LEMON TEA COOKIES

My mother got this recipe for rich butter cookies from a French friend in the 1950s, and it’s been popular in our family ever since. Mom always made them in winter, and now my sister and I do the same.

—PHYLLIS DIETZ WESTLAND, MI


PREP: 25 MIN. + CHILLING • BAKE: 10 MIN./BATCH • MAKES: ABOUT 4 1/2 DOZEN

3/4 cup butter, softened

1/2 cup sugar

1 large egg yolk

1/2 teaspoon vanilla extract

2 cups all-purpose flour

1/4 cup finely chopped walnuts

FILLING

3 tablespoons butter, softened

1/2 teaspoons lemon juice

3/4 teaspoon grated orange peel

1/2 cups confectioners’ sugar

2 drops yellow food coloring, optional

1. In a large bowl, cream butter and sugar until light and fluffy. Beat in the egg yolk and vanilla. Gradually add the flour and mix well.

2. Shape into two 14-in. rolls; reshape each roll into a 14x1 1/8x1 1/8-in. block. Wrap each block in plastic. Refrigerate overnight.

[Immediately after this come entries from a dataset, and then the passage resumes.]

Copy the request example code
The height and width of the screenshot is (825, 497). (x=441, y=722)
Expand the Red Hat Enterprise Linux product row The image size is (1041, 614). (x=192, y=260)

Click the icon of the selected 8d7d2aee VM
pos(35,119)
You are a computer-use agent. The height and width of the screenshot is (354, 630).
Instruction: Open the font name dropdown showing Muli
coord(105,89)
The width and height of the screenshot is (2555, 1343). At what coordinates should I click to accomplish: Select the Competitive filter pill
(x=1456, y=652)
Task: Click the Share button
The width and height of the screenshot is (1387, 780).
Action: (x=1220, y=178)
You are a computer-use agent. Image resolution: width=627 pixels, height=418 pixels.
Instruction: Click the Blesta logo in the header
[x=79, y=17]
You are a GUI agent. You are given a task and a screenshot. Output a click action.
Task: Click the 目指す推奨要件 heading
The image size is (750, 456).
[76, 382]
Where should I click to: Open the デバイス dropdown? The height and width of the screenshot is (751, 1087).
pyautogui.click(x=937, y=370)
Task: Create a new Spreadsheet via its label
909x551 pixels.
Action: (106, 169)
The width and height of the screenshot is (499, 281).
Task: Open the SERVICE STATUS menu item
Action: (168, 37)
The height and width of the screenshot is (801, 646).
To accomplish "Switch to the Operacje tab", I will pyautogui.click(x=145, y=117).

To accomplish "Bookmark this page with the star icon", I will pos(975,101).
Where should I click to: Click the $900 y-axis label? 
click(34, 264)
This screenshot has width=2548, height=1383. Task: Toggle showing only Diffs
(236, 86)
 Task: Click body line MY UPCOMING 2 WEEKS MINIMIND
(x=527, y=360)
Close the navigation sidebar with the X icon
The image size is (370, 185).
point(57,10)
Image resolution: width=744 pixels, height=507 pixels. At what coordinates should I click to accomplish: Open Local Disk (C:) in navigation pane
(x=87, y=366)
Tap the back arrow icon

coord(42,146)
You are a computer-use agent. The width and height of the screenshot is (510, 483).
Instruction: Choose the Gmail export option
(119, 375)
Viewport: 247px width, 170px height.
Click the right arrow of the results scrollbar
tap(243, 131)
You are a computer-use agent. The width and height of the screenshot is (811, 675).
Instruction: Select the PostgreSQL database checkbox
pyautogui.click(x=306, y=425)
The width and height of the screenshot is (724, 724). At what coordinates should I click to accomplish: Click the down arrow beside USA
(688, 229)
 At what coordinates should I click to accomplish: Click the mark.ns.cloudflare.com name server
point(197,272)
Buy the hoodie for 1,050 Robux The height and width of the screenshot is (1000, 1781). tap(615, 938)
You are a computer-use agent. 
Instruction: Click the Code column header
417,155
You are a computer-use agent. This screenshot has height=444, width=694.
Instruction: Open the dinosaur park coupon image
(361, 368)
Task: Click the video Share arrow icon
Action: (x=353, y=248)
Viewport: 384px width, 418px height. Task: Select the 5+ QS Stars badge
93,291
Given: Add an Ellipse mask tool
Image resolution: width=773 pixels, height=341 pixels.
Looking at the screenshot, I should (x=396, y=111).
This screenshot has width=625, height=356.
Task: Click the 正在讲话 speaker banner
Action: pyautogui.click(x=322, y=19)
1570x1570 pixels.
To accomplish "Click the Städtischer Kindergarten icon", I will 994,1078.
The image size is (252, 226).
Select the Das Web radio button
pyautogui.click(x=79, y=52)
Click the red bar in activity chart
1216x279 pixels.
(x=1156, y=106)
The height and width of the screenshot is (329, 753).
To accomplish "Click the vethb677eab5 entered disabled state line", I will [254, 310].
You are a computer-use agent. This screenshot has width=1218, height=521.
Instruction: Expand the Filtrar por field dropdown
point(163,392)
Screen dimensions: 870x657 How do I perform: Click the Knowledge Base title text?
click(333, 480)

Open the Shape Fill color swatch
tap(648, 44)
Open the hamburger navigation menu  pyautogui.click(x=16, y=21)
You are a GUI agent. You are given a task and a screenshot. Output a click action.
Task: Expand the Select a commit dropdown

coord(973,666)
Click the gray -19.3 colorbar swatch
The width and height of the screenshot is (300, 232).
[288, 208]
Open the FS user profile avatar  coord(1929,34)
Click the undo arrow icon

3. Unwrap and cut into 1/4-in. slices. Place 2 in. apart on ungreased baking sheets. Sprinkle half of the cookies with nuts, gently pressing into dough.

4. Bake at 400° for 8-10 minutes or until golden brown around the edges. Remove to wire racks to cool.

5. In a small bowl, cream the butter, lemon juice and orange peel until fluffy. Gradually add confectioners’ sugar until smooth. Tint yellow if desired. Spread about 1 teaspoon on bottoms of the plain cookies; place nut-topped cookies over the filling.